Financial Breakfast on September 25: Underweight is expected to push up the US dollar, gold rebounds to 1,750, and oil prices rise for five consecutive weeks

The U.S. dollar rose on September 24, as market concerns about inflation and Fed officials’ remarks fueled expectations about the Fed’s underweight asset acquisitions; at the same time, uncertainty about the US debt ceiling also suppressed risk appetite. As U.S. Treasury yields rebounded and traders digested the Fed’s policy guidelines, spot gold’s gains narrowed and closed near the 1750 mark. Oil prices have risen for the fifth consecutive week. As the global energy crisis is set to boost demand for crude oil, global crude oil inventories have dropped significantly.

TOPONE Markets Analyst
2021-09-25
9943

On Friday (September 24), the US dollar was generally higher against other currencies, the Australian dollar lags behind other currencies, and the 10-year US Treasury yield rose to 1.464%, the highest level since July 2. Spot gold futures closed higher, and the market is still evaluating the Fed's monetary policy plans, financial risks and other uncertainties. Burundi Oil hit its highest closing price since October 2018 for the second day in a row, as the supply of crude oil was disrupted and the supply was tight.

Commodity closing, COMEX December gold futures closed up 0.1%, at 1,751.70 US dollars per ounce.
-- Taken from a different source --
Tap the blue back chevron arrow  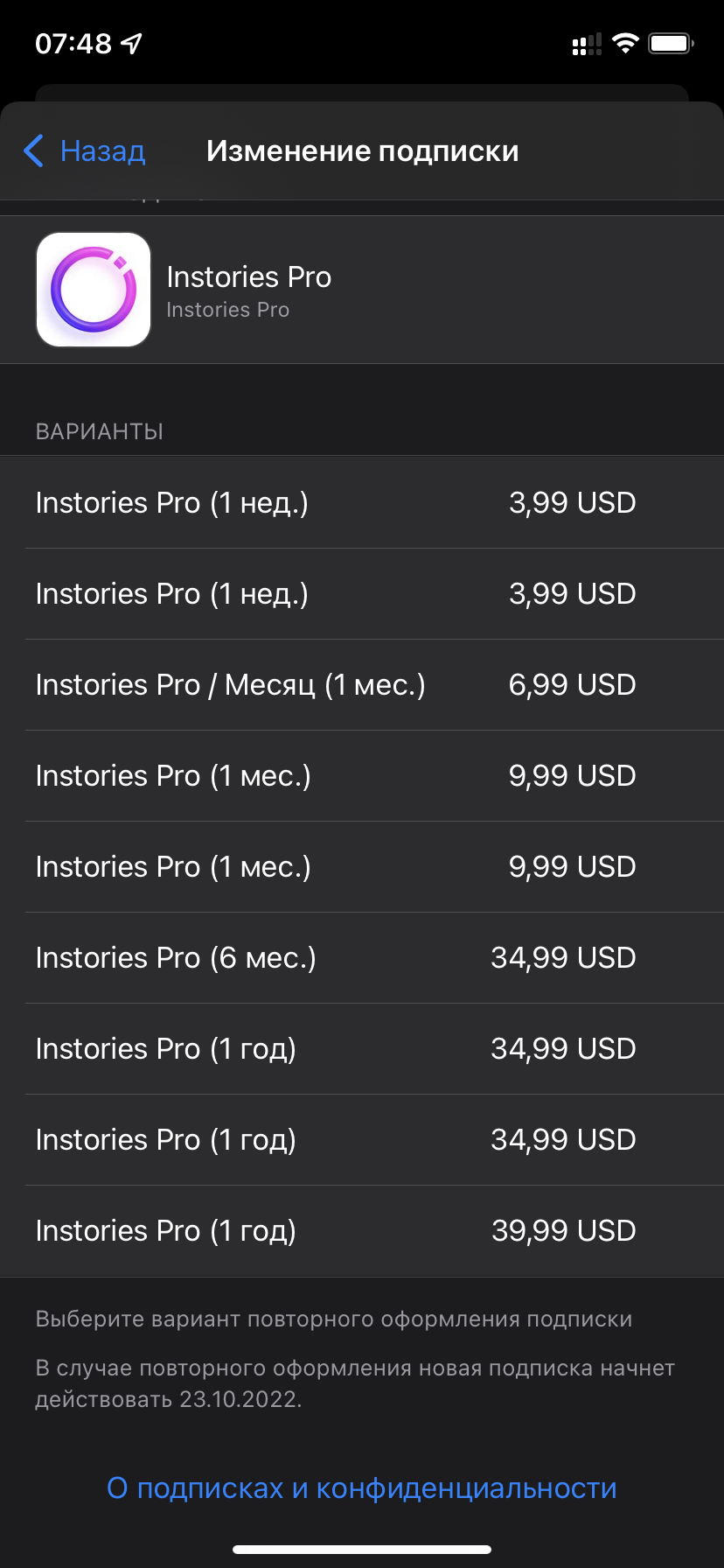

WTI November crude oil futures closed up 0.68 US dollars, or 0.93%, to 73.98 US dollars per barrel; Brent November crude oil futures closed up 0.84 US dollars, or 1.09%, to 78.09 US dollars per barrel.

US stocks closed: the S&P 500 index rose 0.2% to 4,455.48 points; the Dow Jones Industrial Average rose 0.1% to 34,798 points; the Nasdaq Composite Index was basically flat at 1,5047.7 points; the Nasdaq 100 index rose 0.1% , Reported 15329.68 points; Russell 2000 index fell 0.5%, reported 2248.075 points.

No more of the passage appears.